We have also heard the need to broaden the skill set of the public health workforce into new areas of expertise. Existing public health core competencies are many, and none can be sacrificed. But we need to learn more about the new food and environmental threats that we have seen in recent years, and be sure we have the skills to quickly respond. We need to learn more about the diverse faith communities in our region and how to engage them in dissemination of public health information in emergencies. We need to understand about risk communication for everything from disasters to autism. We need to learn about how best to use social networking to reach our youth with lifesaving prevention messages.

Finally, we know of the need to strengthen the ties between academic public health and public health practice. At Drexel, PAPTHC is housed within our Center for Public Health Practice, working to bring together the resources of the school with public health practitioners and to engage public health organizations and academia in partnership to improve the health of our communities.

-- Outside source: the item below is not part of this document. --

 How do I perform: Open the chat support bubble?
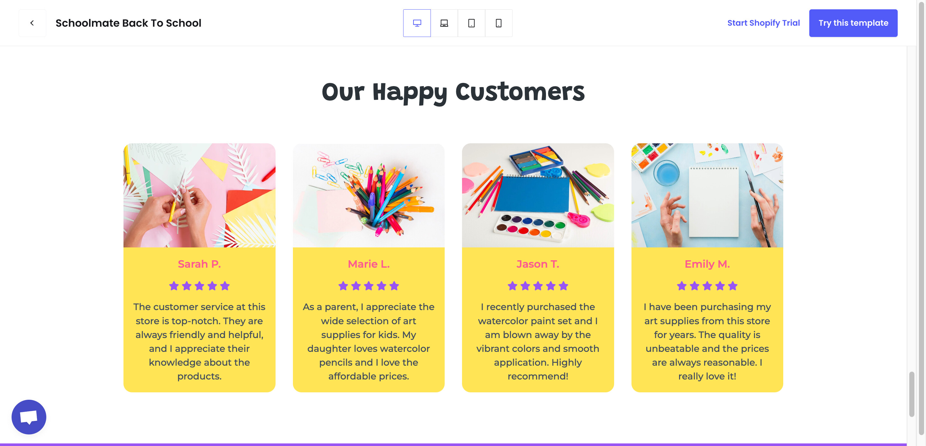(29, 417)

We hope to do more in bringing important public health science and research to public health practice and bringing public health practice experience to academic public health.

Public health is one of our oldest professions, and its day-to-day work relies on tried and true practices by a committed public health workforce. Innovation in public health requires continued reliance on what is tried and true, while recognizing the need to expand into new territories. With a broadly defined public health workforce and a rich set of public health skills and competencies, we can face our public health challenges and create healthier communities throughout the region and the Commonwealth.

Jennifer Kolker, MPH, is Assistant Professor of Health Management and Policy, Director of the Center for Public Health Practice, and Co-Director of the Pennsylvania Public Health Training Center, all at the Drexel University School of Public Health.